Will JAMB’S new admissions system put a cap on admissions fraud?

by Alexander O. Onukwue

The Central Admissions Processing System, a new initiative of the Joint Admissions and Matriculations Board (JAMB), promises to be an effective way of ensuring schools will have autonomy in their admissions process, according to PREMIUM TIMES.

Commenting on the occurrence of the offer of admissions by tertiary institutions with the complicity of JAMB through the ‘backdoor’, the Registrat, Prof Ishaq Oloyede, stated in Abuja that CAPS will ensure that the schools would now be in charge of their admissions process.

According to him, JAMB had no business with determining those who are to be admitted by individual institutions. Its duty was to set the minimum standards and provide the guidelines which are to be followed by the institutions at their discretion.

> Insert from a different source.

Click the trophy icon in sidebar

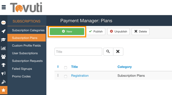[x=4, y=65]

The context of the relevance of CAPS comes with the new set of cut-off marks released by JAMB for admissions. Prof Oloyede stressed that the 100, 110, and 120 cut-off marks were agreed to and set by member institutions, who retain the right to admit those whom they feel score above those scores based on other factors beside the outcome of exams. The Registrar said O/A levels were still the benchmark for admissions.

What would that then mean for those who score well above the cut-off marks if the schools can still not admit them based on their high scores?